SHORT EXERCISE — Could you rewrite these records with each "Image resolution" replaced by "Image size" and nothing else altered?

RECORDS SHOWN —
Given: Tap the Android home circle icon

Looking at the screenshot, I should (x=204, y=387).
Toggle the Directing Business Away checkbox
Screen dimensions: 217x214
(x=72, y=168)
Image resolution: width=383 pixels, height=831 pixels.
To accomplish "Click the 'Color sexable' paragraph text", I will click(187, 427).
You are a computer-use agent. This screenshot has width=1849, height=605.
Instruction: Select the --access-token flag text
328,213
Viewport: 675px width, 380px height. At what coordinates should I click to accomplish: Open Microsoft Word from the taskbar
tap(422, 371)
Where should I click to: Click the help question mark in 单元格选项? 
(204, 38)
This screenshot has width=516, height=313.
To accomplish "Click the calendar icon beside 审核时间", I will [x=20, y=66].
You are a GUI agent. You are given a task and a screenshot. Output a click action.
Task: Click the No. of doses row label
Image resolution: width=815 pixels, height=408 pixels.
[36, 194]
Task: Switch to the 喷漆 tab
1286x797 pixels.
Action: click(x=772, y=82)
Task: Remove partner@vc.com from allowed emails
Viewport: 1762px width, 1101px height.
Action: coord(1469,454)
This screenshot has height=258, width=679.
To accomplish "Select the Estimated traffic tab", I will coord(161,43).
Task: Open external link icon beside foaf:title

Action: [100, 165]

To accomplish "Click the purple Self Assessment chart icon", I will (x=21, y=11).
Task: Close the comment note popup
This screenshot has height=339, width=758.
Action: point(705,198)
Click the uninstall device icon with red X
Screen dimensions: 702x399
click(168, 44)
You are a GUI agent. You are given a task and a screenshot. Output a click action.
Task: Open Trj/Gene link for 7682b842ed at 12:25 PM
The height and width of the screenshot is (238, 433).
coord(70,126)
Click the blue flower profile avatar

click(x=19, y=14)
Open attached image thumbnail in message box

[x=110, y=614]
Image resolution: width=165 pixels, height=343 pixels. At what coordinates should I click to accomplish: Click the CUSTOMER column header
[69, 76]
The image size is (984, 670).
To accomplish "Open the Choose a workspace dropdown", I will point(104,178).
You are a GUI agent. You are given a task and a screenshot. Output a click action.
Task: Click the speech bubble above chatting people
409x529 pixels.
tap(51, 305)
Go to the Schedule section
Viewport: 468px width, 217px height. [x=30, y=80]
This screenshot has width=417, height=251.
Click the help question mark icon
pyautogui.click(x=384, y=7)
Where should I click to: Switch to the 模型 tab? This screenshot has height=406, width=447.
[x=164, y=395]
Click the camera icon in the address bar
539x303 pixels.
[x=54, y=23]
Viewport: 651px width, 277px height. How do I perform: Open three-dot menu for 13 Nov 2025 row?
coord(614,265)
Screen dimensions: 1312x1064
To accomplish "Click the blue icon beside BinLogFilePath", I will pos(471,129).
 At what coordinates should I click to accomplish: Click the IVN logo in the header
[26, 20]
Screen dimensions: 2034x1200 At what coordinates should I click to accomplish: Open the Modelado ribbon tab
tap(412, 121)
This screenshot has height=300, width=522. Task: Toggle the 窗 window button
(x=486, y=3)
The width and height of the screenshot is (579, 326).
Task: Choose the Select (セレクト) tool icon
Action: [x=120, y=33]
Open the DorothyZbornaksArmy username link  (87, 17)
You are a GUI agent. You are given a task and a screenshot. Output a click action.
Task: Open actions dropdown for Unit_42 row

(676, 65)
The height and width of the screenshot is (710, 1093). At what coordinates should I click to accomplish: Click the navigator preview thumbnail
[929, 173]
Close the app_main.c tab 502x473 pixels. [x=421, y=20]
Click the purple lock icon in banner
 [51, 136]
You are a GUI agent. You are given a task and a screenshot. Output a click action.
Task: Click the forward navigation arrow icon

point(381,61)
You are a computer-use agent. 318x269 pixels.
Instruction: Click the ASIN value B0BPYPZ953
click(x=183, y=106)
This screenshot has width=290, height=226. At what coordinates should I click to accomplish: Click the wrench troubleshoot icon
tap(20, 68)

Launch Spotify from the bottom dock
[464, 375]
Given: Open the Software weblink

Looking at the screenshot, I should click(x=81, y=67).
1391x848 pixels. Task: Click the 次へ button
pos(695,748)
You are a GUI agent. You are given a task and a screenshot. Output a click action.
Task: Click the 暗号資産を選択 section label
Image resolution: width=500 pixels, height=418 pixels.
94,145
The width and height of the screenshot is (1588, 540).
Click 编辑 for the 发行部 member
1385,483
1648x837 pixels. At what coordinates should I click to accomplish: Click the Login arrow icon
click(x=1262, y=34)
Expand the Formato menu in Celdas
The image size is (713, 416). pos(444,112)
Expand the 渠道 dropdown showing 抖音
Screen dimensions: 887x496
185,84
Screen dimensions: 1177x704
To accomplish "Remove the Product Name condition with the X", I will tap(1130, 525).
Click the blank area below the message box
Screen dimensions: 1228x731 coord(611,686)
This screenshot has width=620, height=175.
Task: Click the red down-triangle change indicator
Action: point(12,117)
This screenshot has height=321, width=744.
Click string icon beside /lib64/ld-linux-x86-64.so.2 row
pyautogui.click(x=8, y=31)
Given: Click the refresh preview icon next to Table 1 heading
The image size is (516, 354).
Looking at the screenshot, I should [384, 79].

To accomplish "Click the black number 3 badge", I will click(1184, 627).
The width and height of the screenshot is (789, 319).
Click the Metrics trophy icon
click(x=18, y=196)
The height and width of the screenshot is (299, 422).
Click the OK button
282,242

WRITTEN SOLUTION —
Given: Tap the Android home circle icon

Looking at the screenshot, I should (x=204, y=387).
Toggle the Directing Business Away checkbox
Screen dimensions: 217x214
(x=72, y=168)
Image size: width=383 pixels, height=831 pixels.
To accomplish "Click the 'Color sexable' paragraph text", I will click(187, 427).
You are a computer-use agent. This screenshot has width=1849, height=605.
Instruction: Select the --access-token flag text
328,213
Viewport: 675px width, 380px height. At what coordinates should I click to accomplish: Open Microsoft Word from the taskbar
tap(422, 371)
Where should I click to: Click the help question mark in 单元格选项? 
(204, 38)
This screenshot has width=516, height=313.
To accomplish "Click the calendar icon beside 审核时间", I will [x=20, y=66].
You are a GUI agent. You are given a task and a screenshot. Output a click action.
Task: Click the No. of doses row label
Image size: width=815 pixels, height=408 pixels.
[36, 194]
Task: Switch to the 喷漆 tab
1286x797 pixels.
Action: click(x=772, y=82)
Task: Remove partner@vc.com from allowed emails
Viewport: 1762px width, 1101px height.
Action: coord(1469,454)
This screenshot has height=258, width=679.
To accomplish "Select the Estimated traffic tab", I will coord(161,43).
Task: Open external link icon beside foaf:title

Action: [100, 165]

To accomplish "Click the purple Self Assessment chart icon", I will (x=21, y=11).
Task: Close the comment note popup
This screenshot has height=339, width=758.
Action: point(705,198)
Click the uninstall device icon with red X
Screen dimensions: 702x399
click(168, 44)
You are a GUI agent. You are given a task and a screenshot. Output a click action.
Task: Open Trj/Gene link for 7682b842ed at 12:25 PM
The height and width of the screenshot is (238, 433).
coord(70,126)
Click the blue flower profile avatar

click(x=19, y=14)
Open attached image thumbnail in message box

[x=110, y=614]
Image size: width=165 pixels, height=343 pixels. At what coordinates should I click to accomplish: Click the CUSTOMER column header
[69, 76]
The image size is (984, 670).
To accomplish "Open the Choose a workspace dropdown", I will point(104,178).
You are a GUI agent. You are given a task and a screenshot. Output a click action.
Task: Click the speech bubble above chatting people
409x529 pixels.
tap(51, 305)
Go to the Schedule section
Viewport: 468px width, 217px height. [x=30, y=80]
This screenshot has width=417, height=251.
Click the help question mark icon
pyautogui.click(x=384, y=7)
Where should I click to: Switch to the 模型 tab? This screenshot has height=406, width=447.
[x=164, y=395]
Click the camera icon in the address bar
539x303 pixels.
[x=54, y=23]
Viewport: 651px width, 277px height. How do I perform: Open three-dot menu for 13 Nov 2025 row?
coord(614,265)
Screen dimensions: 1312x1064
To accomplish "Click the blue icon beside BinLogFilePath", I will pos(471,129).
 At what coordinates should I click to accomplish: Click the IVN logo in the header
[26, 20]
Screen dimensions: 2034x1200 At what coordinates should I click to accomplish: Open the Modelado ribbon tab
tap(412, 121)
This screenshot has height=300, width=522. Task: Toggle the 窗 window button
(x=486, y=3)
The width and height of the screenshot is (579, 326).
Task: Choose the Select (セレクト) tool icon
Action: [x=120, y=33]
Open the DorothyZbornaksArmy username link  (87, 17)
You are a GUI agent. You are given a task and a screenshot. Output a click action.
Task: Open actions dropdown for Unit_42 row

(676, 65)
The height and width of the screenshot is (710, 1093). At what coordinates should I click to accomplish: Click the navigator preview thumbnail
[929, 173]
Close the app_main.c tab 502x473 pixels. [x=421, y=20]
Click the purple lock icon in banner
 [51, 136]
You are a GUI agent. You are given a task and a screenshot. Output a click action.
Task: Click the forward navigation arrow icon

point(381,61)
You are a computer-use agent. 318x269 pixels.
Instruction: Click the ASIN value B0BPYPZ953
click(x=183, y=106)
This screenshot has width=290, height=226. At what coordinates should I click to accomplish: Click the wrench troubleshoot icon
tap(20, 68)

Launch Spotify from the bottom dock
[464, 375]
Given: Open the Software weblink

Looking at the screenshot, I should click(x=81, y=67).
1391x848 pixels. Task: Click the 次へ button
pos(695,748)
You are a GUI agent. You are given a task and a screenshot. Output a click action.
Task: Click the 暗号資産を選択 section label
Image size: width=500 pixels, height=418 pixels.
94,145
The width and height of the screenshot is (1588, 540).
Click 编辑 for the 发行部 member
1385,483
1648x837 pixels. At what coordinates should I click to accomplish: Click the Login arrow icon
click(x=1262, y=34)
Expand the Formato menu in Celdas
The image size is (713, 416). pos(444,112)
Expand the 渠道 dropdown showing 抖音
Screen dimensions: 887x496
185,84
Screen dimensions: 1177x704
To accomplish "Remove the Product Name condition with the X", I will tap(1130, 525).
Click the blank area below the message box
Screen dimensions: 1228x731 coord(611,686)
This screenshot has width=620, height=175.
Task: Click the red down-triangle change indicator
Action: point(12,117)
This screenshot has height=321, width=744.
Click string icon beside /lib64/ld-linux-x86-64.so.2 row
pyautogui.click(x=8, y=31)
Given: Click the refresh preview icon next to Table 1 heading
The image size is (516, 354).
Looking at the screenshot, I should [384, 79].

To accomplish "Click the black number 3 badge", I will click(1184, 627).
The width and height of the screenshot is (789, 319).
Click the Metrics trophy icon
click(x=18, y=196)
The height and width of the screenshot is (299, 422).
Click the OK button
282,242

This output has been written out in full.